> Stored records
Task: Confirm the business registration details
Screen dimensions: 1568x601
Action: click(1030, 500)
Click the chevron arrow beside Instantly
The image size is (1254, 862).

> THE PROBLEM
Would you please write out all the entries exactly?

> EXPECTED ANSWER
Task: Confirm the business registration details
Screen dimensions: 1568x601
Action: click(1030, 500)
Click the chevron arrow beside Instantly
The image size is (1254, 862).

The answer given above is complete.